They went to the Strawberry Days Parade in the heat of mid-July, with sticky sweat and sticky jams and sticky lemonade that Daniel bought for the whole family. It was a summer family tradition just starting to take root for them: his daughter, Esther, and a very pregnant wife Rachel, whose face said let’s stay a little while longer and whose hand, wrapped tightly around her waist, said can we please leave soon. She was wearing overalls that still barely fit her, but not for much longer. Her hand went to their daughter once she was sure he had seen her gesture.
It was “hotter than the devil’s bee-hind,” Daniel’s dad had snarled earlier when they all met up to get blueberry pancakes, which looked like bruises. They sat under a musty tent where the popping and hissing of the skillet dulled their quietness, but not enough. The distant chatter of other families, and the infrequent whispers of wind across the fields punctuated their buckets-of-sweat breakfast. Daniel’s mom elbowed his dad in the side for his remark, and they left right after they finished eating, not saying a word except to ask Esther how swimming lessons were going. It was nice for them to have a buffer.
The fair reached across a long grey asphalt road and into a sprawling park with hills of day-tents set up for the many fair booths. The ground was littered with hay and strawberry stems and the air smelled like dust and manure.
As they walked, Esther jumped across the long wide cracks in the pavement and dragged her mom forward in determined stomps. Crates and crates filled with berries stretched out in front of them, sold whole, chopped, frozen, jammed, jellied, baked, dried, pickled, but all berries.
“If you’re gonna call the damned thing Strawberry Days ya can’t have blackberries.

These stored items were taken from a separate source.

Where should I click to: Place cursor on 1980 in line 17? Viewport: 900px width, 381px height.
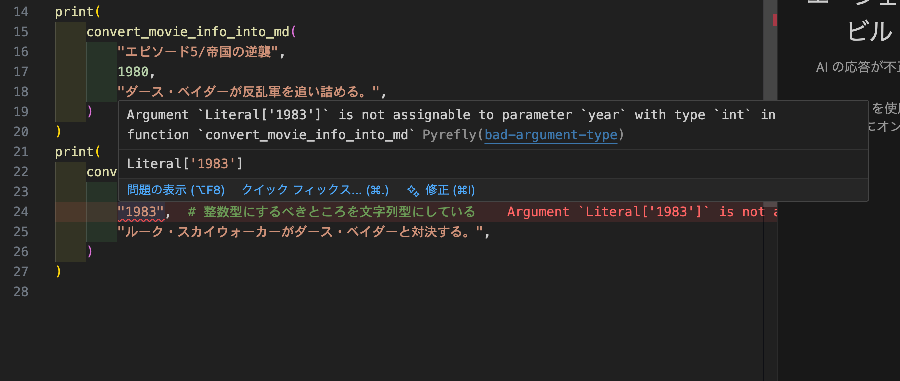133,73
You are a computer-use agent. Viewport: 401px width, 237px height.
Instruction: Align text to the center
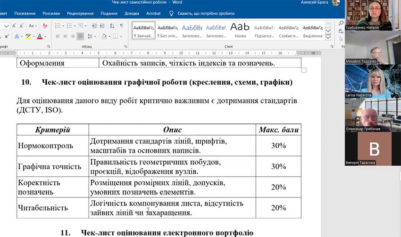[66, 36]
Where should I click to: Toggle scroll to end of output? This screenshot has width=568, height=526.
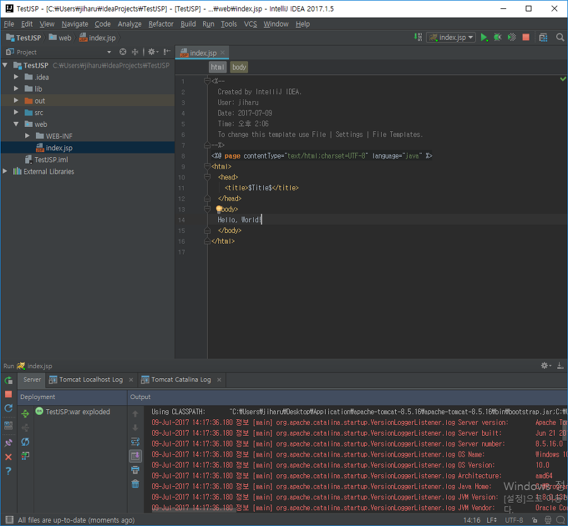pyautogui.click(x=136, y=456)
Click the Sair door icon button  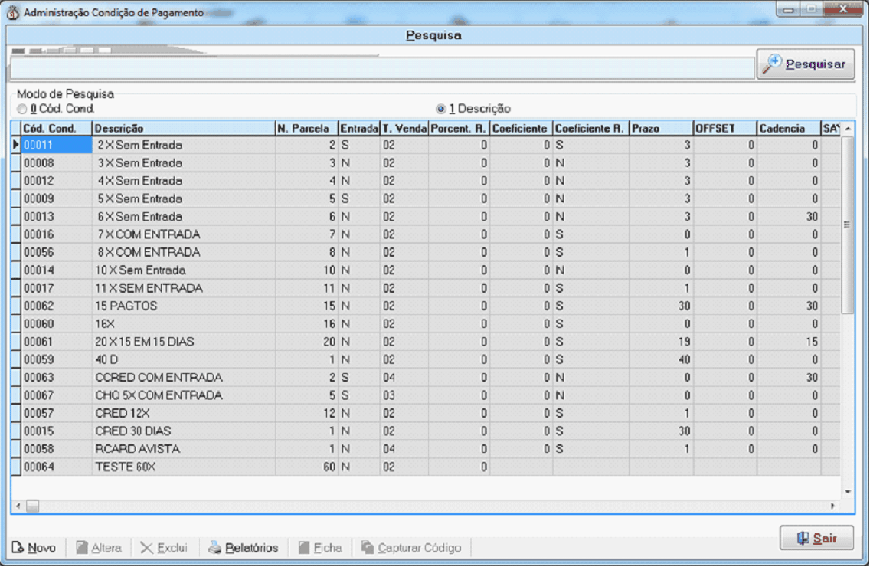tap(803, 539)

And what the hell is a boysenberry,” Daniel muttered to himself.
Rachel looked at him sadly and mouthed “I’m sorry,” as Esther saw a sheep in the petting zoo and ran across the wide and open park.
Rachel bought a cardboard basket of fresh boysenberries to try, and Daniel took the stiff quilt from under his armpit to spread across the grass for her. He looked out, scanning the field for Esther’s bouncing curls. As he helped Rachel lower down slowly to the ground, she gripped her belly again and huffed.
Rachel retrieved a half-crumpled water bottle from her purse and drizzled its remainder across the deep red berries, bringing one to her lips.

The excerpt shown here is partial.